The plasmid RK2 replication initiator protein (TrfA) binds to the sliding clamp beta subunit of DNA polymerase III: implication for the toxicity of a peptide derived from the amino-terminal portion of 33-kilodalton TrfA.

The broad-host-range plasmid RK2 is capable of replication and stable maintenance within a wide range of gram-negative bacterial hosts. It encodes the essential replication initiation protein TrfA, which binds to the host initiation protein, DnaA, at the plasmid origin of replication (oriV). There are two versions of the TrfA protein, 44 and 33 kDa, resulting from alternate in-frame translational starts. We have shown that the smaller protein, TrfA-33, and its 64-residue amino-terminal peptide (designated T1) physically interact with the Escherichia coli beta sliding clamp (beta(2)). This interaction appears to be mediated through a QLSLF peptide motif located near the amino-terminal end of TrfA-33 and T1, which is identical to the previously described eubacterial clamp-binding consensus motif.
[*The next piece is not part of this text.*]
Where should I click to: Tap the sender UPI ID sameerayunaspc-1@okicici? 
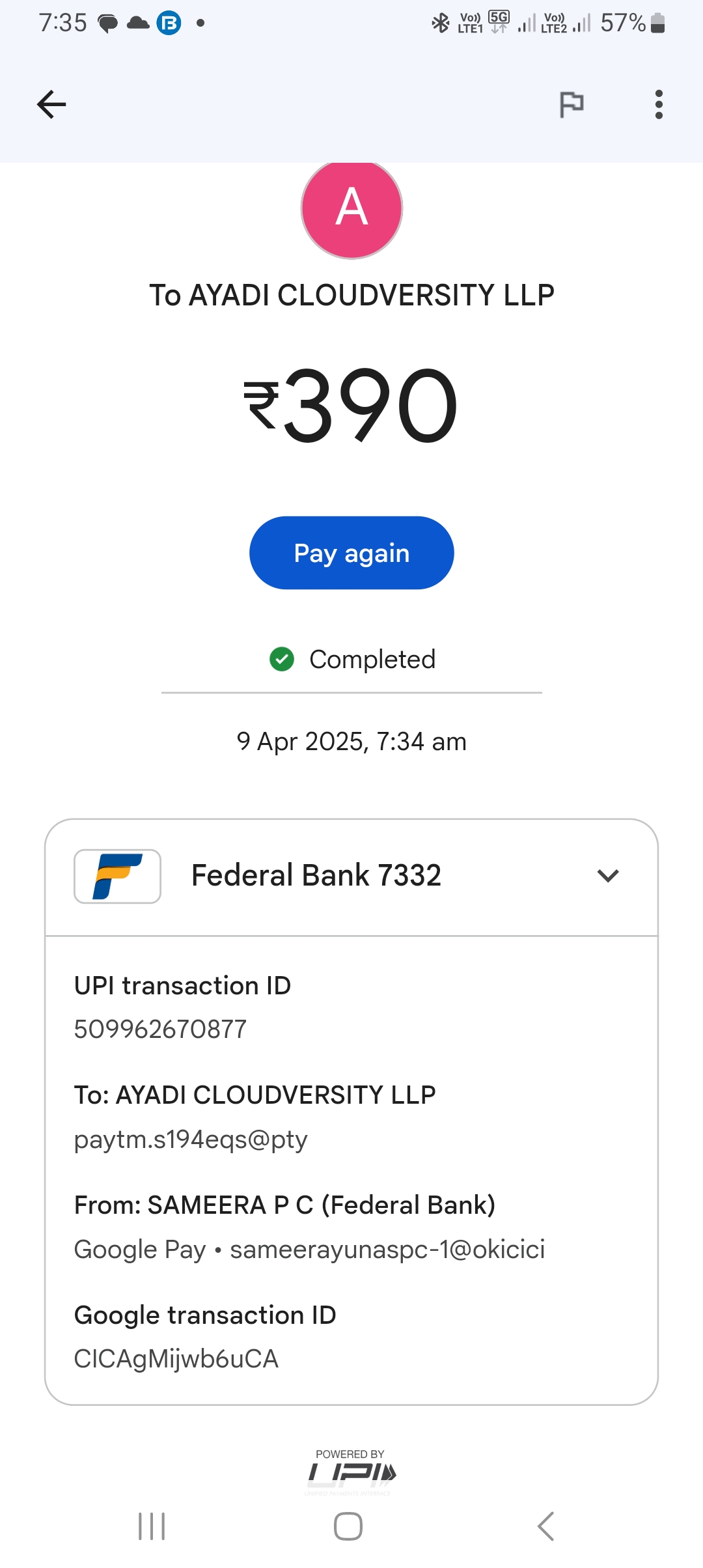(387, 1250)
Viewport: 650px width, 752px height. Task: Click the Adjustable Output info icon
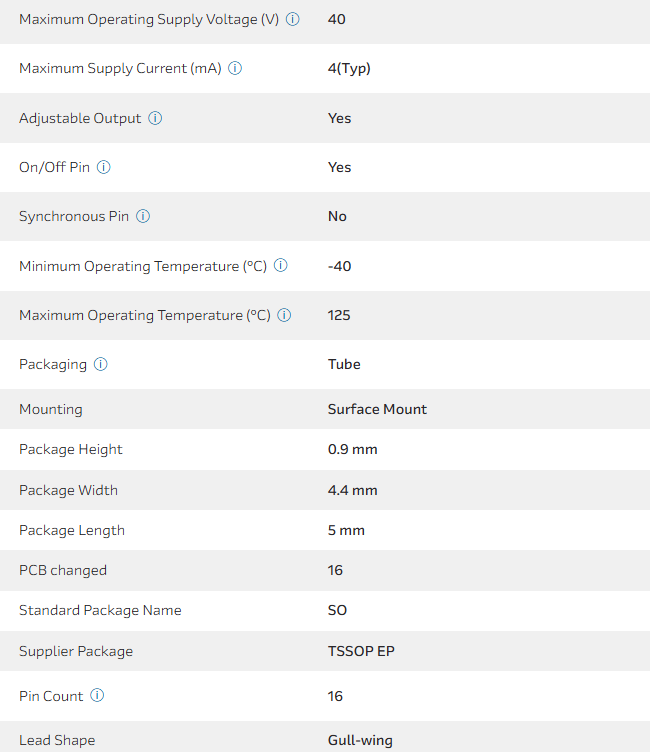(x=155, y=118)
T1 forms a stable complex with beta(2) and was found to inhibit plasmid RK2 replication in vitro. This specific interaction between T1 and beta(2) and the ability of T1 to block DNA replication have implications for the previously reported cell lethality caused by overproduction of T1. The toxicity of T1 was suppressed when wild-type T1 was replaced with mutant T1, carrying an LF deletion in the beta-binding motif. Previously, T1 toxicity has been shown to be suppressed by Hda, an intermediate regulatory protein which helps prevent over-initiation in E. coli through its interaction with the initiator protein, DnaA, and beta(2). Our results support a model in which T1 toxicity is caused by T1 binding to beta(2), especially when T1 is overexpressed, preventing beta(2) from interacting with host replication proteins such as Hda during the early events of chromosome replication.